# [WHAT YOU SHOULD DO]
Here are the records. Write out exactly the lines between the one holding "You are a computer-use" and the one holding "The height and", inclusive.

# [DATASET CONTENT]
■ ■ ■ ■ ■

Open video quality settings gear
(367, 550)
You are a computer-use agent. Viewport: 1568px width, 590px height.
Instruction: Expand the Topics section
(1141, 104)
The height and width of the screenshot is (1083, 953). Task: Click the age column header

■ ■ ■ ■ ■

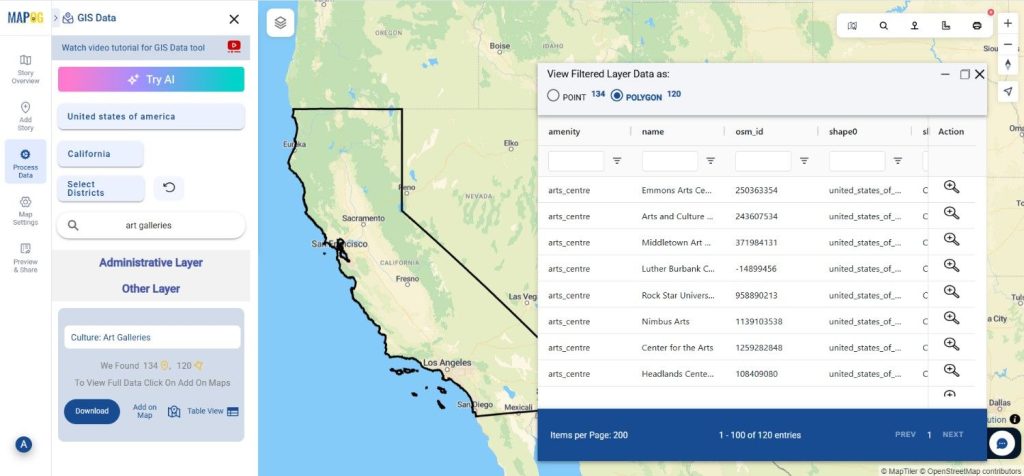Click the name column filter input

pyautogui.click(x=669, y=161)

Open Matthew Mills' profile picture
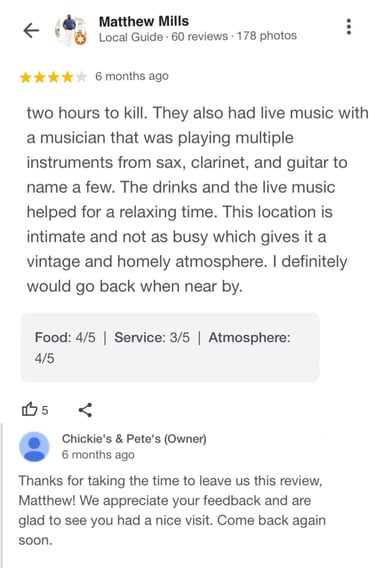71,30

■ ■ ■ ■ ■

# [ANSWER TO THE EXERCISE]
You are a computer-use agent. Viewport: 1568px width, 590px height.
Instruction: Expand the Topics section
(1141, 104)
The height and width of the screenshot is (1083, 953). Task: Click the age column header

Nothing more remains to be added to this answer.